Call for compromise after Oswestry B&B told to stop running restaurant
The owner of an Oswestry bed and breakfast who has been told she can no longer run it as a restaurant has called for a compromise to allow the business to continue.
Sophie Dillon, who has been refused retrospective planning permission to run a restaurant at Hayes Barn on the edge of Oswestry, said she felt a sense of injustice over the decision.
Ms Dillon said she is open to a compromise to keep the restaurant open.
She said: "Moving forward, I sincerely hope these things can be discussed sensibly. There is no reason in my mind why a compromise can't be reached between Hayes Barn and everyone concerned, to ensure the continuation of the business and the happiness, safety and peace of the surrounding residents."
The Hayes Barn owner said that the public had supported her bid and that it is a "great shame" the application has been refused.
She said: "I love the town and its people. My return to Oswestry was largely to be closer to my family again, but Oswestry has a strong community feel, and is such a pretty town with a great deal of potential. As a local gal, to be in a position to provide an establishment like Hayes Barn for the town, local residents, families, and visitors alike, is something I am very proud of. Oswestry deserves places like Hayes Barn, and more of them.
"I hoped that by starting the business, I could encourage other individuals to take on the challenge of being an independent business operator.
"The positive response to Hayes Barn has been overwhelming, and rather humbling. The joy my team and I get from reading the five star reviews we receive every week is tremendous. The Friends of Hayes Barn Facebook page is some 560 people strong just within a few weeks and there were 60 plus supporting documents submitted on the Shropshire Council website in relation to the application.

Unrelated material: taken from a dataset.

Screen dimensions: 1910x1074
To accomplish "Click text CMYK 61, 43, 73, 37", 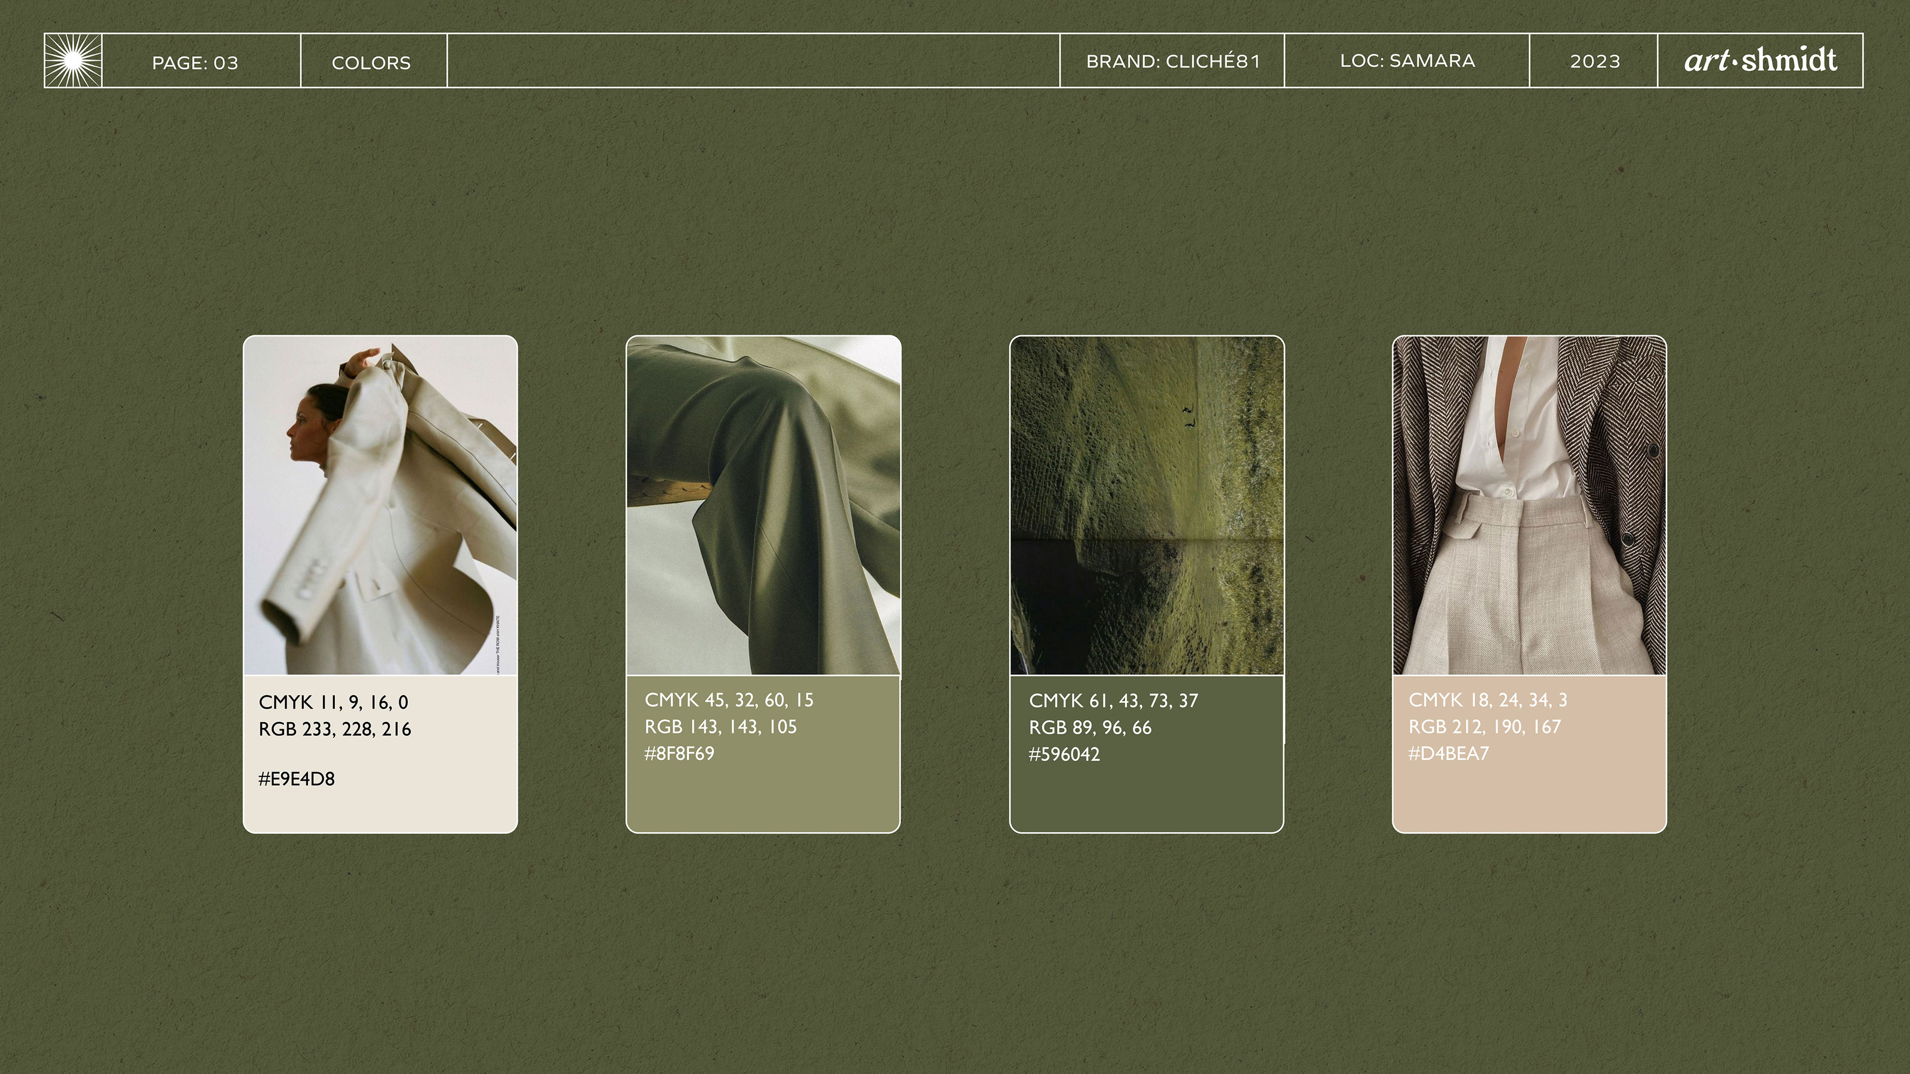I will 1114,700.
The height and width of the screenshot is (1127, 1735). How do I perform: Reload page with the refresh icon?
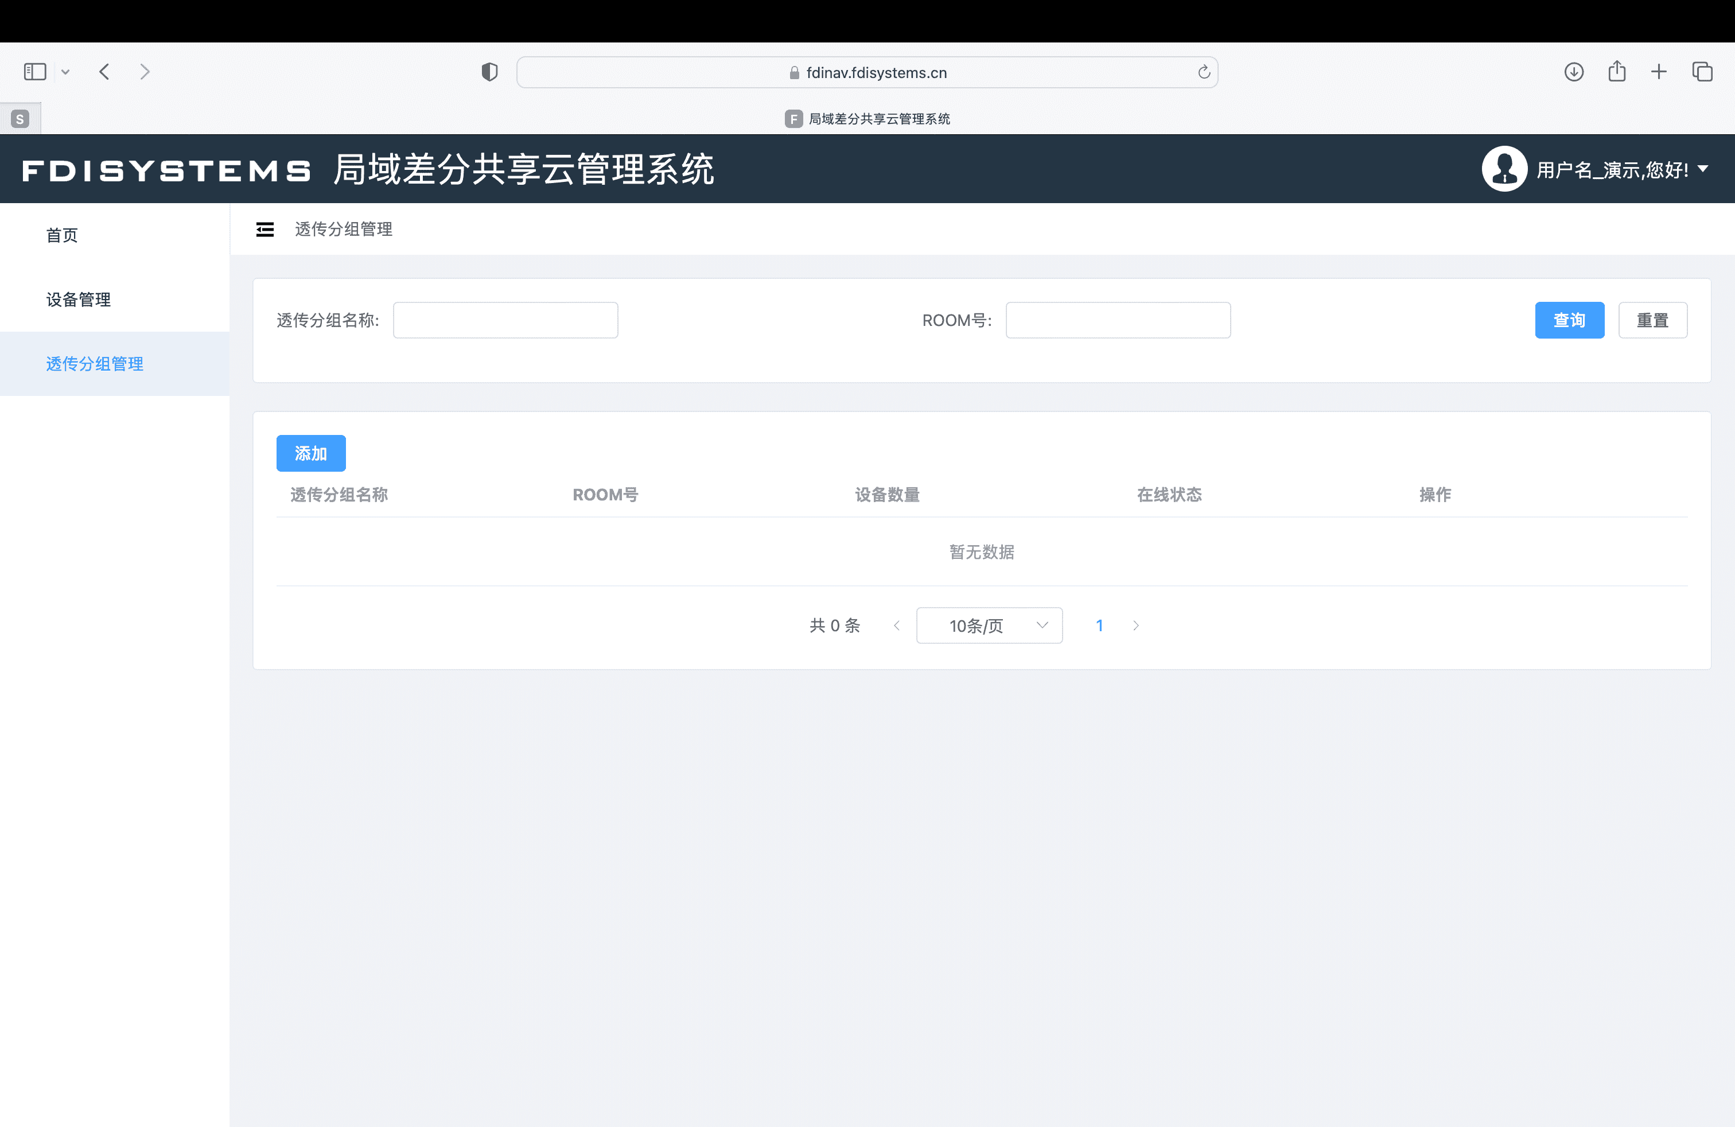click(x=1204, y=72)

"So above all it seems a great shame that this has happened. However, I’m confident an agreement would be reached and I remain more than open to discussions with all parties concerned."
Ms Dillon said that the premises had not initially been planned as a restaurant.
She said: "People often ask me how Hayes Barn came about. I was born and raised in Oswestry and upon upon my return from Australia in 2016, I wanted to start something new and exciting in the hospitality area, so I decided to apply for permission to open as a luxury B&B. With its idyllic setting and proximity to the town centre, it seemed perfect.
"After gaining a premises licence in February 2017, it very quickly became clear that people wanted to visit Hayes Barn and experience the unique ambience we have created, more so as a place to sit and relax with a drink than a B&B.
"An opportune meeting with our chef, and his subsequent move to Hayes Barn, meant that the business was taking on a direction of its own - hence the submission of the recent planning application."